“The U.S. Department of Commerce today announced that it will, as threatened, implement a ban on the TikTok and WeChat apps, thus censoring tools Americans use to communicate each other while blaming it all on China’s Communist rule.
As of Sunday, online mobile or app stores will not be able to distribute or update either WeChat or Tiktok. WeChat will further be banned from processing payments within the United States. This enacts President Donald Trump’s August executive orders, in which he claimed that the two apps threaten the United States due to their parent company’s ties to the Chinese government.”
“TikTok has repeatedly denied that it has or ever would give up user data to the Chinese government. The company says it stores American user data on servers in the US and Singapore, which ostensibly would make it harder for the Chinese government to tap into. The company has also taken measures to separate its US business overall from its Chinese parent company. For example, TikTok doesn’t operate in China (the Chinese version of it, Douyin, does).
The CIA reportedly investigated TikTok’s security threat and found no proof that Chinese intelligence authorities have been snooping on Americans through TikTok, according to the New York Times. The agency’s assessment still found that Chinese authorities could potentially tap into Americans’ data through the app, according to the Times’s summary of the classified report. That’s why last December, the Department of Defense cautioned military personnel to delete TikTok from their smartphones over security concerns. And the Senate voted unanimously to ban federal employees from using TikTok on government devices last week.
“There’s no publicly available evidence that TikTok has ever done anything wrong,” said Segal, “but the concern is that because the Chinese National Intelligence Law of 2017 says any Chinese company can be drafted into espionage, a company could be forced to hand over the data.””
“A second area of concern is that apps like TikTok and WeChat censor content that the Chinese Communist Party disapproves of. On this front, there are more documented concerns, especially about WeChat.
WeChat has been found to intercept and censor political messages sent by Chinese users to US users. A report in May by Canadian researchers CitizenLab found that the app was blocking certain messages, including a political cartoon depicting the late Nobel laureate Liu Xiaobo, who was critical of the Chinese government. The report also found that WeChat was analyzing messages sent by international users, including those in the US, to scan for and block politically sensitive content before it could circulate among Chinese users.

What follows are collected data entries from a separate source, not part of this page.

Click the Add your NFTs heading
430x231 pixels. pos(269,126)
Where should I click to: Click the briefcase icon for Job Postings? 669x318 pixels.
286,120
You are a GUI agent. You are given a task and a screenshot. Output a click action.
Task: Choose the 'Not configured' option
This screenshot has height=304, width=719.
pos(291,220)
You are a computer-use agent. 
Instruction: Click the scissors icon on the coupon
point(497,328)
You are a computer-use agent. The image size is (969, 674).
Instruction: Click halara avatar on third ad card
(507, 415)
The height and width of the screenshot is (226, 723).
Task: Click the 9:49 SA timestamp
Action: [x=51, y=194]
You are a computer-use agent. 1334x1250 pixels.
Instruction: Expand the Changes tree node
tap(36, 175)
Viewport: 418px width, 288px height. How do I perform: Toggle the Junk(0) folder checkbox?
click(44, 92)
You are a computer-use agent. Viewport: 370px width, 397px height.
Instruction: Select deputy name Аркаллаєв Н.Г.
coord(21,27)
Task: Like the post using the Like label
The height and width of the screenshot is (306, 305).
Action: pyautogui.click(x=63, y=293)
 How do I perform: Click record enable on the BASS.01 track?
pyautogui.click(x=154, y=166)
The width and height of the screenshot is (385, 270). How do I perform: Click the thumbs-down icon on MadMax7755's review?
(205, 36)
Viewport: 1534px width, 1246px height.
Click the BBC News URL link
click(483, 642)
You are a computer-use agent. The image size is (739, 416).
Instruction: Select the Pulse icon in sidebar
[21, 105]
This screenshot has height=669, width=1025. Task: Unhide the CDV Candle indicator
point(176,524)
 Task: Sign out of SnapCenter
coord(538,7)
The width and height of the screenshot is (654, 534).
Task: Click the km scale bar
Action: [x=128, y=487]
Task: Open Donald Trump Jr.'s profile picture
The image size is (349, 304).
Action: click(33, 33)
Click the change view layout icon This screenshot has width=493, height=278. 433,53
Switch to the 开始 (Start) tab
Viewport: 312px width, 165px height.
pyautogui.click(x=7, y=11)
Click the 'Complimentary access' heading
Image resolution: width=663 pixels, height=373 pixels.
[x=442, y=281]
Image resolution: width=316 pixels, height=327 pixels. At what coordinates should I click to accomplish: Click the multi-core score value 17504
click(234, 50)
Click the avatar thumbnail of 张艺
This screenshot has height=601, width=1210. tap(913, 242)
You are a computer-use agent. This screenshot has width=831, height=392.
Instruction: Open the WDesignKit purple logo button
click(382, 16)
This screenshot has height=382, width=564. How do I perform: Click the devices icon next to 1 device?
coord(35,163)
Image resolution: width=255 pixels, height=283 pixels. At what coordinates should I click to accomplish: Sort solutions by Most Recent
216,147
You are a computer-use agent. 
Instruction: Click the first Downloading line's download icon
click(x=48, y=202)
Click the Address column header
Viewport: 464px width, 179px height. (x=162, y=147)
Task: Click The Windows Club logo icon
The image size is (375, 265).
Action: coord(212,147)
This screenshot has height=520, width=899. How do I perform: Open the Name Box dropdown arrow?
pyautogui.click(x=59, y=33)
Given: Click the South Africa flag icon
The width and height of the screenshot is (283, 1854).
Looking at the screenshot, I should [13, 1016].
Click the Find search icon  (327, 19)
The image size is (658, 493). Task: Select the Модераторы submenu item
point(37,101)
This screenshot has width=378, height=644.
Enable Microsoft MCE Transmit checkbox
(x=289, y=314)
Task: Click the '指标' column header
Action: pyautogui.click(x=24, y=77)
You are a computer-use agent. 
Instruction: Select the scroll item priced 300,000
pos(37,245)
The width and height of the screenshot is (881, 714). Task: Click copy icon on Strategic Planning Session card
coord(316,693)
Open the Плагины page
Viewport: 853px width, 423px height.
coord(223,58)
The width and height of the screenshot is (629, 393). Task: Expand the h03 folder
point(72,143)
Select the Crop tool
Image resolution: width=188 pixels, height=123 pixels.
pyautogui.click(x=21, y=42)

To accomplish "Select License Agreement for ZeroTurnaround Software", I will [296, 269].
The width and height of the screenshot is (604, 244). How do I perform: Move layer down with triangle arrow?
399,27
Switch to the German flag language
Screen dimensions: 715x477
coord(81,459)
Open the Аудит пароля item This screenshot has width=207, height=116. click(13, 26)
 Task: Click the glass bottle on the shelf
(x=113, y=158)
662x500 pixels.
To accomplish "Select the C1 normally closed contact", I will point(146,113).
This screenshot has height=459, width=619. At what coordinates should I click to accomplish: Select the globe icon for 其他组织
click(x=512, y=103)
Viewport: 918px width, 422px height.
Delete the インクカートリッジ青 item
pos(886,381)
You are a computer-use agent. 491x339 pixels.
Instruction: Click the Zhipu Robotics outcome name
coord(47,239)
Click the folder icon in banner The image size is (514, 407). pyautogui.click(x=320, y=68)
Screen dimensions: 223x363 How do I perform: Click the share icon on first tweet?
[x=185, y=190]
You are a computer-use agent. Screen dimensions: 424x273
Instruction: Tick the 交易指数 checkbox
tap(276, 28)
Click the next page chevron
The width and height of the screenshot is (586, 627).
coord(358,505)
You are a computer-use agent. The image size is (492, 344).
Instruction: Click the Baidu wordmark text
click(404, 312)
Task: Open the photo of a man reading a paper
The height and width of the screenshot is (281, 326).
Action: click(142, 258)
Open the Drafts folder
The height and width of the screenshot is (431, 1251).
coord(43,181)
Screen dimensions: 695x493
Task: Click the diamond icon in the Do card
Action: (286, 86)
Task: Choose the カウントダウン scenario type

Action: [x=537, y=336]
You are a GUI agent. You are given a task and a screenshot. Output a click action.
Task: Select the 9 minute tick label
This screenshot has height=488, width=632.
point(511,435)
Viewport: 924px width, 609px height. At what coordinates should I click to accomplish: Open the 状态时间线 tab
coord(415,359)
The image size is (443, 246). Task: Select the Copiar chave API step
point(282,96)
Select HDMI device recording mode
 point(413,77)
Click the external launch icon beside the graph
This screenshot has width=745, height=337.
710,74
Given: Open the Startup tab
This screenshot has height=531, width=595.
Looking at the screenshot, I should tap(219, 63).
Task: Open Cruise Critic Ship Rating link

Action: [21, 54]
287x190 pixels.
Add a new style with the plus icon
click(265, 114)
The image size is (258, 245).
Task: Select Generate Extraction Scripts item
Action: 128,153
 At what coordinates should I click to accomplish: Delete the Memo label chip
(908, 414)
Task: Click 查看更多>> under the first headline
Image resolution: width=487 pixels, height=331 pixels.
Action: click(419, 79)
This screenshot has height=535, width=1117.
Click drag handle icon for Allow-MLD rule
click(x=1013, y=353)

With TikTok, there have been accusations — without definitive proof — of censorship at the behest of the Chinese government. Last year, internal company documents showed TikTok was instructing its staff to moderate content in line with the Chinese government’s censorship of topics like the Tiananmen Square massacre and Free Tibet, according to leaked guidelines published by the Guardian. But these guidelines were part of broad rules against controversial discussions on international politics across countries, so there’s no explicit proof that this was a directive from the Chinese government to TikTok. Another oft-cited concern about potential political censorship on TikTok is that during last year’s Hong Kong independence protests, there weren’t a lot of results for popular hashtags of the protest movement. But there’s no proof that the company was actively censoring content or whether people just weren’t posting about it.”
“It’s important to put all of this in context. TikTok and WeChat’s political troubles in the US don’t exist in a vacuum, but rather inside a larger web of complex China-US politics. Since 2018, Trump has waged a trade war with China over free trade policies that he feels disadvantage US manufacturing. And increasingly, tech has become tangled up in this war, involving Chinese-owned dating apps, drone companies, and telecom hardware makers.”
“Chesney stressed, the US isn’t making the first move here. American companies have long been banned in China, where companies that started off by building copycats of major US tech apps — Baidu is China’s answer to Google, Didi its Uber, Weibo its Twitter — have grown into tech powerhouses. US social media companies have tried, unsuccessfully, to enter the Chinese market.”
“Several analysts told Recode that some of the concern about TikTok and other Chinese technology companies is valid. But the way the TikTok order in particular has been executed — with Trump going back and forth on whether he’d approve a TikTok-Microsoft sale, and at one point demanding a cut of the deal — has been haphazard and has given the global business community a sense of distrust toward the US government.”
“The Trump administration has been hyping its hate for TikTok (and, now, WeChat) as a national security matter. That premise is incredibly thin.
Yes, China’s government could compel U.S. user data from Bytedance, but it’s hard to imagine for what purpose it would do this or how this would somehow threaten the country’s safety. It’s not as if TikTok requires users to submit especially sensitive data. And if the kind of data users provide TikTok really is a huge threat in Beijing’s hands, then this threat extends to all digital tools made in China. For that matter: The U.S. government can pry user records from American tech companies—and while the Chinese Communist Party poses little threat to individual Americans outside China, the American authorities can use your data to punish you.”
“TikTok, the short-form video app that’s been downloaded 1.5 billion times, is one of the most exciting and goofiest places on the internet, and possibly the only truly fun social media network in 2019. It is also based in China — and that’s the part that has some users, and now, politicians, concerned.”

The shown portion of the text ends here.